TASK:
Reproduce the listing below, changing every "checkbox" to "check box" and leaving everything else as it is.

Item coordinate data:

-.-.-

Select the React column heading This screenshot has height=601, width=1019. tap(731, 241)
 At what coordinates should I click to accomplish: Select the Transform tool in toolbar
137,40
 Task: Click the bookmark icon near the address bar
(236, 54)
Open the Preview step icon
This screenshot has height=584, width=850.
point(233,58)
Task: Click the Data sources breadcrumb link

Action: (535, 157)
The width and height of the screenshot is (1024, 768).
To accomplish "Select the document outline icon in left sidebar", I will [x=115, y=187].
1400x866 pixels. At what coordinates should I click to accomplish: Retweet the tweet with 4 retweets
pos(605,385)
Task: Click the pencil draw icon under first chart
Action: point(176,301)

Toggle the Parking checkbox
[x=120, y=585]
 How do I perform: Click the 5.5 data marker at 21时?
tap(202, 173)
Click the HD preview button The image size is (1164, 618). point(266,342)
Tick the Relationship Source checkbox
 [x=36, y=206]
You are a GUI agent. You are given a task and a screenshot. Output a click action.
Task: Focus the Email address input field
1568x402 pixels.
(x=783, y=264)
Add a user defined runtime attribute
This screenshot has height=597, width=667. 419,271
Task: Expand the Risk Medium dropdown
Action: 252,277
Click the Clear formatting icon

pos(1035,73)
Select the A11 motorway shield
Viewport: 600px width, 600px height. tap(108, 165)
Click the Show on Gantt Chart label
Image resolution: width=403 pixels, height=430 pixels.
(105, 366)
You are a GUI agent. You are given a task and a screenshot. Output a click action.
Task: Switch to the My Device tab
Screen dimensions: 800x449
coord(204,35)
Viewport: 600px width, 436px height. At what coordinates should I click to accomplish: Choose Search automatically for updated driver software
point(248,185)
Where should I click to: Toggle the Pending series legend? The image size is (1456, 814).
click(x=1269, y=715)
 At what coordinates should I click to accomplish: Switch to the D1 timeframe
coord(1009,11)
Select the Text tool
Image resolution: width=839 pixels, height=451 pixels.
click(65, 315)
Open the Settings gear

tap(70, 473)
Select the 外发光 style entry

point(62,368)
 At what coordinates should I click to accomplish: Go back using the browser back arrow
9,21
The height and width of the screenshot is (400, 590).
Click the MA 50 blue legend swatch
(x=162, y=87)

-.-.-

RESULT OF THE TASK:
Select the React column heading This screenshot has height=601, width=1019. tap(731, 241)
 At what coordinates should I click to accomplish: Select the Transform tool in toolbar
137,40
 Task: Click the bookmark icon near the address bar
(236, 54)
Open the Preview step icon
This screenshot has height=584, width=850.
point(233,58)
Task: Click the Data sources breadcrumb link

Action: (535, 157)
The width and height of the screenshot is (1024, 768).
To accomplish "Select the document outline icon in left sidebar", I will [x=115, y=187].
1400x866 pixels. At what coordinates should I click to accomplish: Retweet the tweet with 4 retweets
pos(605,385)
Task: Click the pencil draw icon under first chart
Action: point(176,301)

Toggle the Parking check box
[x=120, y=585]
 How do I perform: Click the 5.5 data marker at 21时?
tap(202, 173)
Click the HD preview button The image size is (1164, 618). point(266,342)
Tick the Relationship Source check box
 [x=36, y=206]
You are a GUI agent. You are given a task and a screenshot. Output a click action.
Task: Focus the Email address input field
1568x402 pixels.
(x=783, y=264)
Add a user defined runtime attribute
This screenshot has height=597, width=667. 419,271
Task: Expand the Risk Medium dropdown
Action: 252,277
Click the Clear formatting icon

pos(1035,73)
Select the A11 motorway shield
Viewport: 600px width, 600px height. tap(108, 165)
Click the Show on Gantt Chart label
Image resolution: width=403 pixels, height=430 pixels.
(105, 366)
You are a GUI agent. You are given a task and a screenshot. Output a click action.
Task: Switch to the My Device tab
Screen dimensions: 800x449
coord(204,35)
Viewport: 600px width, 436px height. At what coordinates should I click to accomplish: Choose Search automatically for updated driver software
point(248,185)
Where should I click to: Toggle the Pending series legend? The image size is (1456, 814).
click(x=1269, y=715)
 At what coordinates should I click to accomplish: Switch to the D1 timeframe
coord(1009,11)
Select the Text tool
Image resolution: width=839 pixels, height=451 pixels.
click(65, 315)
Open the Settings gear

tap(70, 473)
Select the 外发光 style entry

point(62,368)
 At what coordinates should I click to accomplish: Go back using the browser back arrow
9,21
The height and width of the screenshot is (400, 590).
Click the MA 50 blue legend swatch
(x=162, y=87)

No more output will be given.